"Undermining my electoral viability since 2001."

Obvious Systemic Problems Part 2

Via Mr. Kos, more proof that we are not as free as we can be:

bq.. Goodwin leads me over to a red 2005 H3 Hummer that's up on jacks, its mechanicals removed. He aims to use the turbine to turn the Hummer into a tricked-out electric hybrid. Like most hybrids, it'll have two engines, including an electric motor. But in this case, the second will be the turbine, Goodwin's secret ingredient. Whenever the truck's juice runs low, the turbine will roar into action for a few seconds, powering a generator with such gusto that it'll recharge a set of "supercapacitor" batteries in seconds. This means the H3's electric motor will be able to perform awesome feats of acceleration and power over and over again, like a Prius on steroids. What's more, the turbine will burn biodiesel, a renewable fuel with much lower emissions than normal diesel; a hydrogen-injection system will then cut those low emissions in half. And when it's time to fill the tank, he'll be able to just pull up to the back of a diner and dump in its excess french-fry grease--as he does with his many other Hummers. Oh, yeah, he adds, the horsepower will double--from 300 to 600.

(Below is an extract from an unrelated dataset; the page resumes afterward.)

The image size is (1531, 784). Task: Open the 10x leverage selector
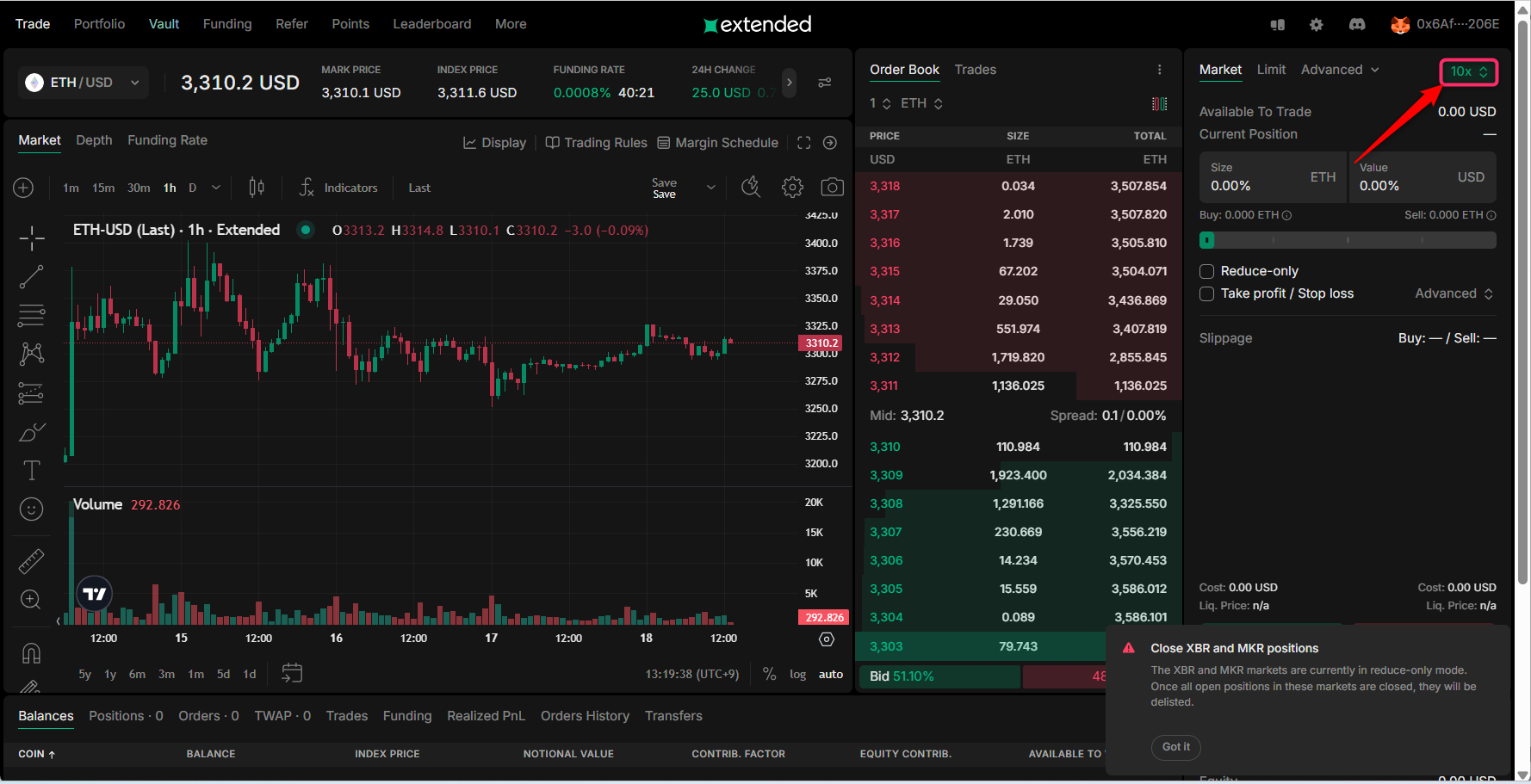(1469, 71)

"Conservatively," Goodwin muses, scratching his chin, "it'll get 60 miles to the gallon. With 2,000 foot-pounds of torque. You'll be able to smoke the tires. And it's going to be superefficient."

p. Because we are serfs in our cars, beholden to a relatively small business elite when it comes to answering the automotive engineering questions of our times, we are not doing what we could be doing.

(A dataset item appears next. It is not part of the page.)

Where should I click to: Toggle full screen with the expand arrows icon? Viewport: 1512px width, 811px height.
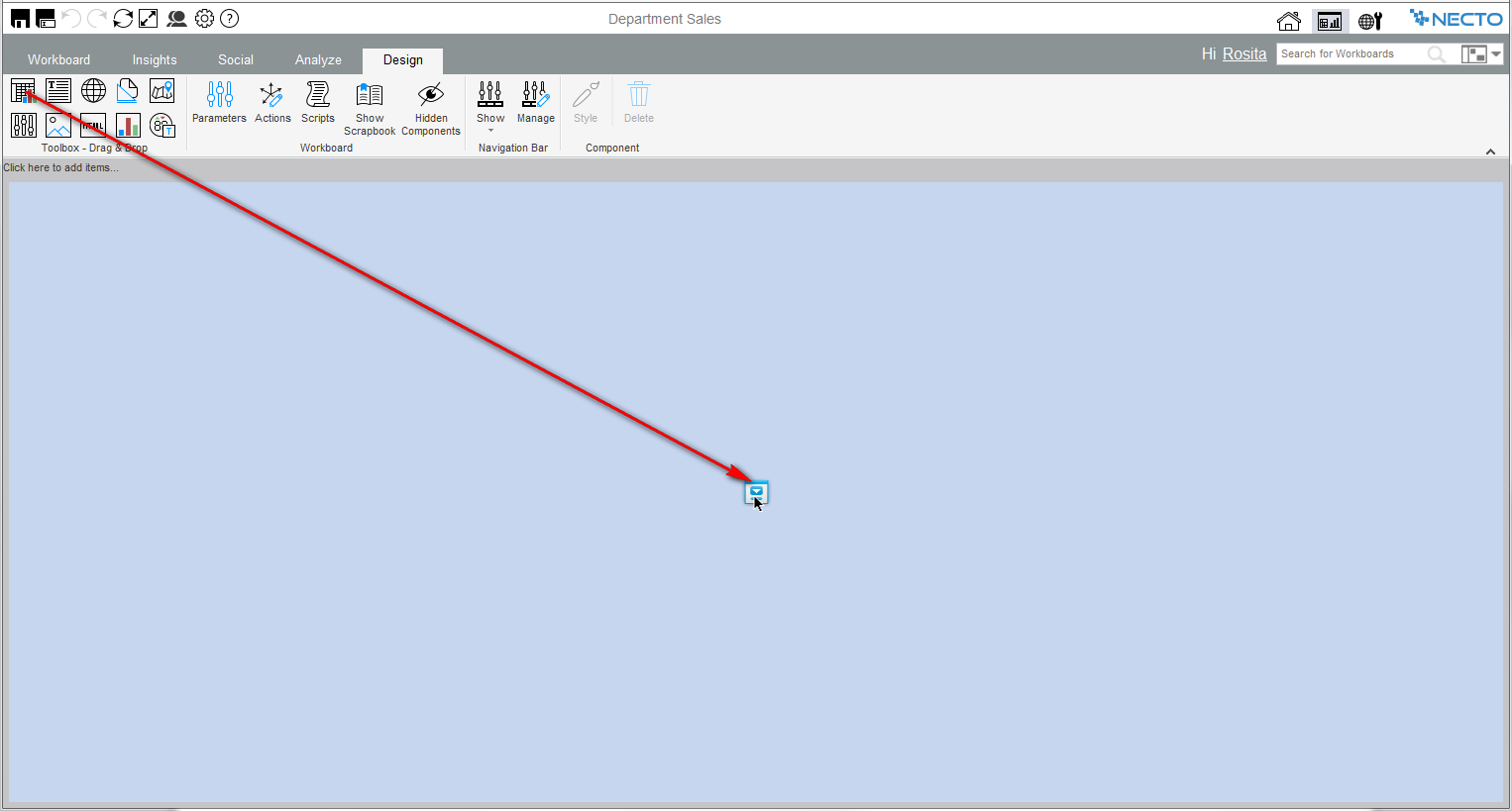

bq. Goodwin is doing precisely what the big American automakers have always insisted is impossible. They have long argued that fuel-efficient and alternative-fuel cars are a hard sell because they're too cramped and meek for our market. They've lobbied aggressively against raising fuel-efficiency and emissions standards, insisting that either would doom the domestic industry.

p. Basically a bunch of executives with no real technical expertise set the parameters around what can and can't be driven in America, and they do so without regard to long-run outcomes. I've heard reliably stories that all through the 1990s, GM had a two-man engineering team working year round on electic concept cars: putting a new-looking shell and interior together around the same never-to-be-produced drivetrain.

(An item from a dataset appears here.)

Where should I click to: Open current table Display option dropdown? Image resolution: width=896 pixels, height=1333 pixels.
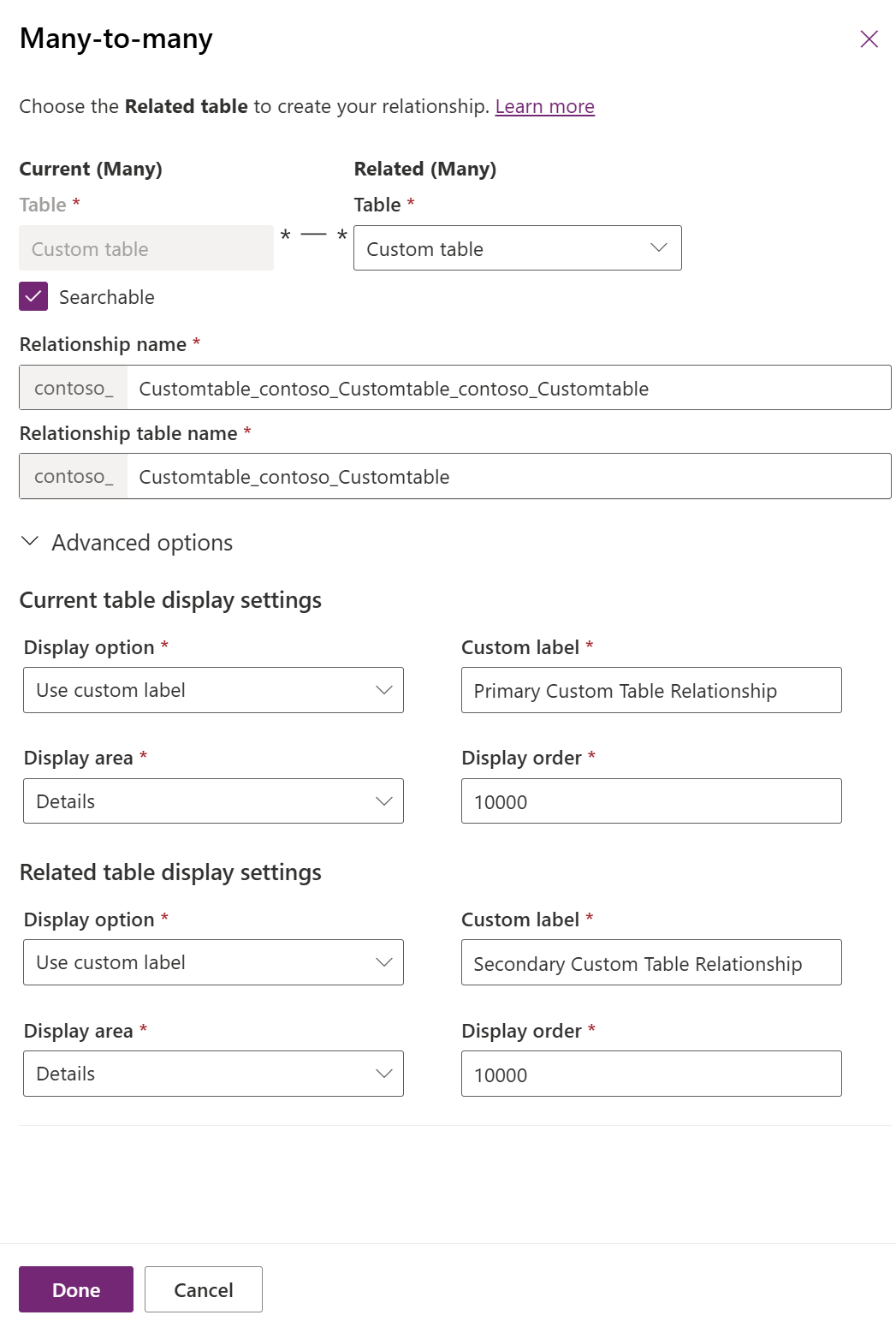point(213,690)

That's how an aristocracy behaves. There's an enormous institutional investment in The Way Things Are™, and as a result these people are not only myopic to scientific potential, they actively resist change for fear of losing their already tenuous position.

bq. If the dream is a big, badass ride that's also clean, well, [Goodwin is] there already. As he points out, his conversions consist almost entirely of taking stock GM parts and snapping them together in clever new ways. "They could do all this stuff if they wanted to," he tells me, slapping on a visor and hunching over an arc welder. "The technology has been there forever. They make 90% of the components I use." He doesn't have an engineering degree; he didn't even go to high school: "I've just been messing around and seeing what I can do."

So, like, what the fuck? Where's my 60mpg hummer, my Japanese-level free internet, and my universal health care? What the hell is wrong with this country?

bq. For his part, Goodwin argues he's merely "a problem solver. Most people try to make things more complicated than they are." He speaks of the major carmakers with a sort of mild disdain: If he can piece together cleaner vehicles out of existing GM parts and a bit of hot-rod elbow grease, why can't they bake that kind of ingenuity into their production lines? Prod him enough on the subject and his mellowness peels away, revealing a guy fired by an almost manic frustration. "Everybody should be driving a plug-in vehicle right now," he complains, in one of his laconic engineering lectures, as we wander through the blistering Kansas heat to a nearby Mexican restaurant. "I can go next door to Ace Hardware and buy a DC electric motor, go out to my four-wheel-drive truck, remove the transmission and engine, bolt the electric motor onto the back of the transfer case, put a series of lead-acid batteries up to 240 volts in the back of the bed, and we're good to go. I guarantee you I could drive all around town and do whatever I need, go home at night, and hook up a couple of battery chargers, plug one into an outlet, and be good to go the next day.

This is how the DIY generation thinks. I guarantee you that if someone were to assemble a team around this guy, do technical documentation, and start putting it online you'd see an explosion of this kind of activity over the next few years.

bq. "Detroit could do all this stuff overnight if it wanted to," he adds.

That's the real point. We're not locked into a horrible doom-cycle if we don't want to be, if we have the courage to change, and if we can get the lazy fatback motherfuckers in charge of 90% of the useful infrastructure to realize they need to work for a living.

One can hope Detroit would take this to scale, but I wouldn't hold my breath. Hopefully Goowdin's kits will be popular, and hopefully people-power can continue to drive innovations where corporations and catatonic 20th-century governments continue to fail.